Assignment –
Return, word for word, only the lines of the data below that lie between the line with "You are a computer-use agent. Image resolution: width=550" and the line with "Task: Open notifications bell icon", those two lines included.

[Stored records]
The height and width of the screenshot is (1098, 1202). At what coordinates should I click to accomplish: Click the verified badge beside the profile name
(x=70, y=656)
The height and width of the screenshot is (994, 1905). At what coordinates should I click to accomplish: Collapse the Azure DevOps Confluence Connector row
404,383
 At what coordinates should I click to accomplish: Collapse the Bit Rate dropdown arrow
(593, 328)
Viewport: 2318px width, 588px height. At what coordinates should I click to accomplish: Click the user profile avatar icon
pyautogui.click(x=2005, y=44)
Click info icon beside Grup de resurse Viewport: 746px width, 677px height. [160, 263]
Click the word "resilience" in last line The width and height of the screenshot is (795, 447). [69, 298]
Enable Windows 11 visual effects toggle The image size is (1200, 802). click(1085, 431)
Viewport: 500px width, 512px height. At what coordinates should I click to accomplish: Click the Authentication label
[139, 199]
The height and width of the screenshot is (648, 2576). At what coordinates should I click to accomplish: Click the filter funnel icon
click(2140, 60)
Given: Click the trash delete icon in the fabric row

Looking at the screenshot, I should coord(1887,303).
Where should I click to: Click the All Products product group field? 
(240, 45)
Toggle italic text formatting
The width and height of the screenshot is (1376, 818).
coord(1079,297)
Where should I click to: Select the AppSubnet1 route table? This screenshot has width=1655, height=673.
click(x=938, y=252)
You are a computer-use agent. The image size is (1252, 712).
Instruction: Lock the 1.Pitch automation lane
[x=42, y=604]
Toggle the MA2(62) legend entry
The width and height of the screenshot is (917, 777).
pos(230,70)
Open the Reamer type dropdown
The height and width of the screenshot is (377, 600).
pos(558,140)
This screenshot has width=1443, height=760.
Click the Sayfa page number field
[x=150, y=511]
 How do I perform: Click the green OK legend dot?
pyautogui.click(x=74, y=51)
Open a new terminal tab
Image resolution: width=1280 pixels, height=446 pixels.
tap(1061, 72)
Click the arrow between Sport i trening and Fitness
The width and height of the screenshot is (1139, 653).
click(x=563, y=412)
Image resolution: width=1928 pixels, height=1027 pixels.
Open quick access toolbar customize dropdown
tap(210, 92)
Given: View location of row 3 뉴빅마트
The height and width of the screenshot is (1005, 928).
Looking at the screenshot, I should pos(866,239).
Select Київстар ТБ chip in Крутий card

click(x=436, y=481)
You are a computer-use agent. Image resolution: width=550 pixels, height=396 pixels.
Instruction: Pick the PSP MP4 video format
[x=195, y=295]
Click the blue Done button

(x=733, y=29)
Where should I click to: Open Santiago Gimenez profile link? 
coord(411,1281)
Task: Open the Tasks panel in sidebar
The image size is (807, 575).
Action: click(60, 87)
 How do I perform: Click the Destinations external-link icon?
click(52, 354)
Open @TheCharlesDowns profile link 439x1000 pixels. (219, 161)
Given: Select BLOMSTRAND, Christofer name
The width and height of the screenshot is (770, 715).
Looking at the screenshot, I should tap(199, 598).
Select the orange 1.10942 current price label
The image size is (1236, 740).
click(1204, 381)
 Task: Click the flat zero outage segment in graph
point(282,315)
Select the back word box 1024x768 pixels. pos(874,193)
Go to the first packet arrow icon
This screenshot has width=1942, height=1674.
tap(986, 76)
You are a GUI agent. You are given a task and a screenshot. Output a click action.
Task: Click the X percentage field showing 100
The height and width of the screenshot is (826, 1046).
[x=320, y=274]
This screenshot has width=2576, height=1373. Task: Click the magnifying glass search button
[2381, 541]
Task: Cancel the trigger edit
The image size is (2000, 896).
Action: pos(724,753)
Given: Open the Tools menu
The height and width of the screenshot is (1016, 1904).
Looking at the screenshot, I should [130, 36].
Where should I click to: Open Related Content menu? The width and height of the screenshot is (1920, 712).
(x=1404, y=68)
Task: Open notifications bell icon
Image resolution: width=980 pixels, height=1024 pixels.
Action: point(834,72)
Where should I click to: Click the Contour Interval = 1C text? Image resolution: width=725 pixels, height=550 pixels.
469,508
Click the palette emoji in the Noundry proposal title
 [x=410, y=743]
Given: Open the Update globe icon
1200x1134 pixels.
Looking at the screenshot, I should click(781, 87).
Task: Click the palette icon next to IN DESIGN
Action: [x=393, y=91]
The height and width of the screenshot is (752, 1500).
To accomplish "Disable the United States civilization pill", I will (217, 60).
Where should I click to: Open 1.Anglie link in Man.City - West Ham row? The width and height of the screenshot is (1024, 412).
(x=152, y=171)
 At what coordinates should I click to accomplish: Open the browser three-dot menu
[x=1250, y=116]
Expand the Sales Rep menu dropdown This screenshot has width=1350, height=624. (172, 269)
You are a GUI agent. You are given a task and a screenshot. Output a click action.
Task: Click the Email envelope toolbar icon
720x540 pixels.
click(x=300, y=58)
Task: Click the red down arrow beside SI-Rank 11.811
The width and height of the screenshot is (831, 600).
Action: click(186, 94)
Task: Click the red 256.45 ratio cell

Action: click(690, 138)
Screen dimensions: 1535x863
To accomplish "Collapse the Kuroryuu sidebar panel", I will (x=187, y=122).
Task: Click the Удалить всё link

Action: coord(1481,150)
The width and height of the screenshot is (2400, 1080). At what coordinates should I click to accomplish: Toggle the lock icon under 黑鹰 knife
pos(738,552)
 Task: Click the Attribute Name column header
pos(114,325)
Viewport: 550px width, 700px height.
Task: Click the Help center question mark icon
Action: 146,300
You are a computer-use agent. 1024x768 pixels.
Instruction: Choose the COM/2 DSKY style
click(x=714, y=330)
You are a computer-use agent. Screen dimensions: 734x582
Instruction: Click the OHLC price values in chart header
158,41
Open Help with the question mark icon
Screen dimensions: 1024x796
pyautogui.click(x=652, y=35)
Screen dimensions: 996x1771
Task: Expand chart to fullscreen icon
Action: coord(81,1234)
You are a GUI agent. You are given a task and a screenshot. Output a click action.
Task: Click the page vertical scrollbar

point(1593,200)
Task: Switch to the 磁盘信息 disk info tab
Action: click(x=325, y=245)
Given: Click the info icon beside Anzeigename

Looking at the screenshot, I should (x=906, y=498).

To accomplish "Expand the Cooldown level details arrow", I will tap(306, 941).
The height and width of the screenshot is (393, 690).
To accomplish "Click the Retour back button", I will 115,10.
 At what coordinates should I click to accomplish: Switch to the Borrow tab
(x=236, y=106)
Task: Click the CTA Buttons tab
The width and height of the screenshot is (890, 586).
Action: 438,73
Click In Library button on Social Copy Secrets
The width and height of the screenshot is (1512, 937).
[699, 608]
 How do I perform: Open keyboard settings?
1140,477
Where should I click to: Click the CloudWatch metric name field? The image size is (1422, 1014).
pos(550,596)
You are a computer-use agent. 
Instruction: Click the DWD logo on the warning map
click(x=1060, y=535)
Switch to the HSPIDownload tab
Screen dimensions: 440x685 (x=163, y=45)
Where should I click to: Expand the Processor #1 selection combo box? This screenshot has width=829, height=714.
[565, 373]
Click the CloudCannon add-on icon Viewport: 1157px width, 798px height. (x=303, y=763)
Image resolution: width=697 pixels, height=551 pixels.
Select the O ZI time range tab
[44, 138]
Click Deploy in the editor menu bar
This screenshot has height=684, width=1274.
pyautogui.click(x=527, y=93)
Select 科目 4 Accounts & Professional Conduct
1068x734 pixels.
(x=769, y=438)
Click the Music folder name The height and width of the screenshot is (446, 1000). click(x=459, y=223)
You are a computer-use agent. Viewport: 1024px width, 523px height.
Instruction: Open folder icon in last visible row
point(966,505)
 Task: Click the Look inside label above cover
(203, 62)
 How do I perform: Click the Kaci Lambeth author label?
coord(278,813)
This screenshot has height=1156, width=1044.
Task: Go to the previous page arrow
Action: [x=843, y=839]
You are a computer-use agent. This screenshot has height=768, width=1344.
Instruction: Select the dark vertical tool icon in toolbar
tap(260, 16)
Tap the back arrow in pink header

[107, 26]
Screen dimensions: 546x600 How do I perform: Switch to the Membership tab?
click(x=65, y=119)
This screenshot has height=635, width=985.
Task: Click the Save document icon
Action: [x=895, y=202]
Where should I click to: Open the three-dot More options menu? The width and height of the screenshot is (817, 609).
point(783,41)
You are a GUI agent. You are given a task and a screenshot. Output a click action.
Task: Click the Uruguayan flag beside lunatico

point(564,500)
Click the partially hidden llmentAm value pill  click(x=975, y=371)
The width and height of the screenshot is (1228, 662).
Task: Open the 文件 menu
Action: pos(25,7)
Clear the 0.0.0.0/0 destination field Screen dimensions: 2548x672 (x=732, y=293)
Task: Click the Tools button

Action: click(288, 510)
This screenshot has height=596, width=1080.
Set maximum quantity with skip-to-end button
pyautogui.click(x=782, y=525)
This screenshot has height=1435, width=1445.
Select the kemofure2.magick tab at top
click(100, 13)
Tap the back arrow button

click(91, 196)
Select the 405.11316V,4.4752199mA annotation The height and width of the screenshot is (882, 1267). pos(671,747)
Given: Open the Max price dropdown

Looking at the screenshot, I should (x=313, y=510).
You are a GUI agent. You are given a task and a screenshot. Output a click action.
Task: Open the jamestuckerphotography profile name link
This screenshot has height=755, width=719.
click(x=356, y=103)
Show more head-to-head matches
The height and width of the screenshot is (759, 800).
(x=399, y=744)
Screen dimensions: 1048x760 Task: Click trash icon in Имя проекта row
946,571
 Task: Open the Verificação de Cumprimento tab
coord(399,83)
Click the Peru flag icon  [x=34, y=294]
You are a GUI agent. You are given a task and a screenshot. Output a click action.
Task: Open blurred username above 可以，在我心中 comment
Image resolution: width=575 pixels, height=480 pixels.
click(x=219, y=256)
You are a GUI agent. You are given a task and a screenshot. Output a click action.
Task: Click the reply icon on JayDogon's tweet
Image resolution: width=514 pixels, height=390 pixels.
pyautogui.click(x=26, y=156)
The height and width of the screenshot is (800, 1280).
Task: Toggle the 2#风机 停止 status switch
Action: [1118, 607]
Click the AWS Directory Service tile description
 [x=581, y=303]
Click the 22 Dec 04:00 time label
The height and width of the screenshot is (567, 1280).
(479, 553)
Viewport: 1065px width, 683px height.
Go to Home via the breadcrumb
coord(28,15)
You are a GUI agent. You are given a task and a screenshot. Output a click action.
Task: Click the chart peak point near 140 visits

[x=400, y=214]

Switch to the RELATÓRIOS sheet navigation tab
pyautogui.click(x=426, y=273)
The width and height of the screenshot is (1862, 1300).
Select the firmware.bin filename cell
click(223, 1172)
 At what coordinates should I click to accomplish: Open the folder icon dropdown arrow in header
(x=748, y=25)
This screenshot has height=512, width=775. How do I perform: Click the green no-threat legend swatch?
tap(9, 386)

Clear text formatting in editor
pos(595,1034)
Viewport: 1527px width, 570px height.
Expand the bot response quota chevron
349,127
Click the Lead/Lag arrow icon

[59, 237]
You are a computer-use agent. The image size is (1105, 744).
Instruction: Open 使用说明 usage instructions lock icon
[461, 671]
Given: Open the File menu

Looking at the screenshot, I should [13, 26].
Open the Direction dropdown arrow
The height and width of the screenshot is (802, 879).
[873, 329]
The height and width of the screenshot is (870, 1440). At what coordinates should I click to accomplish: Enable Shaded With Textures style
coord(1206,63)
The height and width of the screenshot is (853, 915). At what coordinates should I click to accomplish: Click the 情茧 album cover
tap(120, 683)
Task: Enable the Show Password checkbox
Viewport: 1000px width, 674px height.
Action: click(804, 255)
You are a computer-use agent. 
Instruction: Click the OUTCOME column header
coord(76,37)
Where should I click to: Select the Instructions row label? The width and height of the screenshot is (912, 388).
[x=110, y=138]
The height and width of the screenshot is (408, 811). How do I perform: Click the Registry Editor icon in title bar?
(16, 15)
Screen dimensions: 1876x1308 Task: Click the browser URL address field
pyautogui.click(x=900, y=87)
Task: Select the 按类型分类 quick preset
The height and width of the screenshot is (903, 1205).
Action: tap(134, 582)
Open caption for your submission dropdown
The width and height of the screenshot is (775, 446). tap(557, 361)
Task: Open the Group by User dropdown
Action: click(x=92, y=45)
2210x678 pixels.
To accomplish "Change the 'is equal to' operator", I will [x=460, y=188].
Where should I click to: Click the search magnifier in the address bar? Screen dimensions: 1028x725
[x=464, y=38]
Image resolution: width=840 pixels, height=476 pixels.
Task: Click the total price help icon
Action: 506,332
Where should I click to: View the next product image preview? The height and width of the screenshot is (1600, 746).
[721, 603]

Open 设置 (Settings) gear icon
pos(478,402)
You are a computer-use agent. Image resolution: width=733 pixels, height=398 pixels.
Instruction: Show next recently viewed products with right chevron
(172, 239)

Answer space –
You are a computer-use agent. Image resolution: width=550 pixels, height=396 pixels.
Instruction: Pick the PSP MP4 video format
[x=195, y=295]
Click the blue Done button

(x=733, y=29)
Where should I click to: Open Santiago Gimenez profile link? 
coord(411,1281)
Task: Open the Tasks panel in sidebar
The image size is (807, 575).
Action: click(60, 87)
 How do I perform: Click the Destinations external-link icon?
click(52, 354)
Open @TheCharlesDowns profile link 439x1000 pixels. (219, 161)
Given: Select BLOMSTRAND, Christofer name
The width and height of the screenshot is (770, 715).
Looking at the screenshot, I should tap(199, 598).
Select the orange 1.10942 current price label
The image size is (1236, 740).
click(1204, 381)
 Task: Click the flat zero outage segment in graph
point(282,315)
Select the back word box 1024x768 pixels. pos(874,193)
Go to the first packet arrow icon
This screenshot has width=1942, height=1674.
tap(986, 76)
You are a GUI agent. You are given a task and a screenshot. Output a click action.
Task: Click the X percentage field showing 100
The height and width of the screenshot is (826, 1046).
[x=320, y=274]
This screenshot has width=2576, height=1373. Task: Click the magnifying glass search button
[2381, 541]
Task: Cancel the trigger edit
The image size is (2000, 896).
Action: pos(724,753)
Given: Open the Tools menu
The height and width of the screenshot is (1016, 1904).
Looking at the screenshot, I should [130, 36].
Where should I click to: Open Related Content menu? The width and height of the screenshot is (1920, 712).
(x=1404, y=68)
Task: Open notifications bell icon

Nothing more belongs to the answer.